The most appealing topics would be short-lived, dramatic, newsworthy events such as volcanoes, earthquakes, tsunamis, landslides and the like. Some have or may have figured prominently in the course of human history.
Santorini Island, Greece. |
The eruption of the Santorin volcano during the Bronze Age (ca 1500 BC) destroyed much of Santorini leaving a dramatic caldera, visible in the photo. The event may have been a factor in the collapse of Minoan Civilization, and also has been linked to the Atlantis myth.
The Dark Ages may have been caused in part by catastrophic volcanism. Ice cores and tree rings suggest as much. But no volcanoes have been found to explain the Mystery Cloud of 536, which darkened the skies of Europe.
“And it came about during this year that a most dread portent took place. For the Sun gave forth its light without brightness, like the Moon, during this whole year ... And from the time when this thing happened men were free neither from war nor pestilence nor any other thing leading to death.” (Procopius of Caesarea, ca 536/7; from Oppenheimer 2011).
Right: The Italian scholar Petrarch came up with the term “Dark Ages” for cultural deterioration during post-Roman times. Source.

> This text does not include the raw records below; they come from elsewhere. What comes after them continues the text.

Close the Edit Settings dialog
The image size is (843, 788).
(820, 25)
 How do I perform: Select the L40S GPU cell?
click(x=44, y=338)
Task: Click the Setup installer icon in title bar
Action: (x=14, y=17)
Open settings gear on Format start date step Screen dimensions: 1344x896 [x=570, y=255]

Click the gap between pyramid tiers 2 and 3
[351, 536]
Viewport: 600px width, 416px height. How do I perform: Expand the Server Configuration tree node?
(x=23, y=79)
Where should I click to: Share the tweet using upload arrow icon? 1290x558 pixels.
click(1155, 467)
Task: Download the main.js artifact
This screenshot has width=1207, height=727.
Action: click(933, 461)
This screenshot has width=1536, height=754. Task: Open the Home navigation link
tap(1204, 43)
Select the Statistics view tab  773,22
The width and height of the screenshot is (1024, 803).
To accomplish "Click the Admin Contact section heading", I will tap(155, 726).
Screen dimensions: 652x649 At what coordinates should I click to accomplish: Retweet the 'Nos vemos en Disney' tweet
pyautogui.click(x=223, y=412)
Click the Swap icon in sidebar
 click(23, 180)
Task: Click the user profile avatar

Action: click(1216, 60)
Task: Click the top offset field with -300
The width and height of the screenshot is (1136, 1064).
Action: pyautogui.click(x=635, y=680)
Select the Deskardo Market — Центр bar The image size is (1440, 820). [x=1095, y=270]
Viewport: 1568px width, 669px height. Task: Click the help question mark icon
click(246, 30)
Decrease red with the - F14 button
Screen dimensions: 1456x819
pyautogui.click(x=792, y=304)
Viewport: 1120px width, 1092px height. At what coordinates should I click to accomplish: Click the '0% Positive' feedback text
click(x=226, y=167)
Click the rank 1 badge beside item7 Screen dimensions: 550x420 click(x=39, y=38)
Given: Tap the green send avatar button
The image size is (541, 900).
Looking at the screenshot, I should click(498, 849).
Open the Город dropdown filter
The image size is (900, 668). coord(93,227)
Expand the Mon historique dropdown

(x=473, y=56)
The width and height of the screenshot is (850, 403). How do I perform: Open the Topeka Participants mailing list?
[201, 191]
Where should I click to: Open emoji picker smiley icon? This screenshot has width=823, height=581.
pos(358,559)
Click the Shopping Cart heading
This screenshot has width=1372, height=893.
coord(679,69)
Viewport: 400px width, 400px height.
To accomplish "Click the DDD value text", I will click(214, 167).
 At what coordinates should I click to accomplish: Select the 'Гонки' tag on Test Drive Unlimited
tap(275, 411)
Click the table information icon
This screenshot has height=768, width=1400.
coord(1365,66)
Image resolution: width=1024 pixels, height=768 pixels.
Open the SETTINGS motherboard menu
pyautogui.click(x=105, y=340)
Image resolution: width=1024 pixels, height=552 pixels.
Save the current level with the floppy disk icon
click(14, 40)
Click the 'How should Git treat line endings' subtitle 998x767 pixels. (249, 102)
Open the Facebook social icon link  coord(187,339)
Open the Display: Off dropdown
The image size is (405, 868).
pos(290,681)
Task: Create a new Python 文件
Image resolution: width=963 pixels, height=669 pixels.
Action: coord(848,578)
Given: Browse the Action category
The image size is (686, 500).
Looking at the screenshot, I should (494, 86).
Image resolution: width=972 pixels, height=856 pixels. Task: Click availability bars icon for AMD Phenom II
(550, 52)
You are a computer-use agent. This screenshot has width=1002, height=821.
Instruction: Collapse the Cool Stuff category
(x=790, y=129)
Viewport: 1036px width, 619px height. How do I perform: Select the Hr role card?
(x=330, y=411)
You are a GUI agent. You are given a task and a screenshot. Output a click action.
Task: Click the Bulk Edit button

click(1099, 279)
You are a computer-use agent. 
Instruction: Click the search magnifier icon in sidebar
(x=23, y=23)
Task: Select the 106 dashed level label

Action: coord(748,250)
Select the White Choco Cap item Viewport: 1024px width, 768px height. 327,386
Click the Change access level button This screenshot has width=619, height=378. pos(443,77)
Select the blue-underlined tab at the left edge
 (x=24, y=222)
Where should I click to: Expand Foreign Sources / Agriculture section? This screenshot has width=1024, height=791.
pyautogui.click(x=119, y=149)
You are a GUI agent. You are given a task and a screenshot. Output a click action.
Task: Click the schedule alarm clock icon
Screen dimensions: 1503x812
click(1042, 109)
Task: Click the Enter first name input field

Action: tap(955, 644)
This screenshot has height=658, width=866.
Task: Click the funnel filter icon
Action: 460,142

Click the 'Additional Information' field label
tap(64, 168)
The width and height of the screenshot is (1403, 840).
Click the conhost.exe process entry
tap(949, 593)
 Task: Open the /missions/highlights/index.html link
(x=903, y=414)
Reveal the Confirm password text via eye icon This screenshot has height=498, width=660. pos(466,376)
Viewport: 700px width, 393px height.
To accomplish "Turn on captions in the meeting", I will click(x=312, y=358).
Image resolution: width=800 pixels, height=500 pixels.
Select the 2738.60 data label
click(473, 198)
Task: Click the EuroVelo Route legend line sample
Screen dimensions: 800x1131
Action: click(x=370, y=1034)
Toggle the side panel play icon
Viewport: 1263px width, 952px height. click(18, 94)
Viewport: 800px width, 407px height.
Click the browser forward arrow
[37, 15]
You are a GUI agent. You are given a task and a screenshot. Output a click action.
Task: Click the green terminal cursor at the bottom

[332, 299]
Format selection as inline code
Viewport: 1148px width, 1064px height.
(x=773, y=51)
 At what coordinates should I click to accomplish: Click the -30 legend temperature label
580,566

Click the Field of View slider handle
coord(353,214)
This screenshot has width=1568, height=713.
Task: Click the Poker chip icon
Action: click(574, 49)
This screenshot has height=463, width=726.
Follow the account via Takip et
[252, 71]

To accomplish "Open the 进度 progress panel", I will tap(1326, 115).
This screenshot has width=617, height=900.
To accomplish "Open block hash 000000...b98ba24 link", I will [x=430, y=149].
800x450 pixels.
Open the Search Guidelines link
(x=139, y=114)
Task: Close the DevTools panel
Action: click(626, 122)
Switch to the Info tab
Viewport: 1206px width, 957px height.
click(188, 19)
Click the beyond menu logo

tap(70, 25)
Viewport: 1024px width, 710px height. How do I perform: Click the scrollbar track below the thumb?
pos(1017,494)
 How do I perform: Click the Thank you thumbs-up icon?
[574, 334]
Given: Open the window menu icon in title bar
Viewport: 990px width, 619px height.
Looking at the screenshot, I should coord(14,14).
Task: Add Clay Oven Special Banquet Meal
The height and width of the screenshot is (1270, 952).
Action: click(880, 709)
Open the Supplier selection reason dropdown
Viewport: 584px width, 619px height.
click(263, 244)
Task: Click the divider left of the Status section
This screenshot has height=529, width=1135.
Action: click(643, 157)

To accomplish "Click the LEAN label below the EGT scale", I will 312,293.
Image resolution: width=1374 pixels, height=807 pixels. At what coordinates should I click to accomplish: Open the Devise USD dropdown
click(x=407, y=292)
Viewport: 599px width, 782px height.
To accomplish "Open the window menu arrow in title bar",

Bacobaco, a giant turtle, was behind an eruption of the volcano Pinatubo long long ago. If folks had paid attention to legend, the destructiveness of the 1991 eruption wouldn’t have been such a surprise (see recent post).
Lyuba, a mummified baby mammoth from Siberia. |
Climate change, ice ages and continental-scale glaciation are harder to perceive at the human time-scale, but they can grip the public's interest even so. Maybe it’s because of our current concern for climate change, or maybe it's just the charisma of Pleistocene megafauna.
Given the slow pace of most geologic processes, is there a way to make them interesting, engaging? I think so -- by using landforms and features that are awesome, dramatic, surreal and easy to see and understand, like the Himalaya - plate tectonics example at the beginning of the post.
Qomolangma (Tibetan) or Sagarmāthā (Nepalese), aka Mount Everest, one of Hiranyaksha's giant piles of broken Earth. Photo by Lucag. |
Wyoming has many easy-to-see landforms and features created by uplift, erosion, extension, frost action, weathering, superpositioning of drainages, and on and on. The semi-arid climate ensures that they are not obscured by those detested plants! In the Wind River Canyon (above), a river cuts through a mountain range and changes its name in the process. Pleistocene periglacial relics can be seen in roadcuts and ditches. We have many Laramide anticlines and synclines, including the types -- the Laramie Mountains and Laramie Basin (below, click to view). Their structure often is quite clear from the ground.
And then there’s Devils Tower -- how much more dramatic can you get? Those gods must be pretty darn creative at times!
A small rock grew to save a band of people from a giant bear, which left claw marks on the sides. |
Ideas for my "dream course" came from recent readings:
Oppenheimer, C. 2011. Eruptions that shook the world. Cambridge University Press.
Vitaliano, D.B. 1973. Legends of the Earth, their geologic origins. Bloomington: Indiana University Press.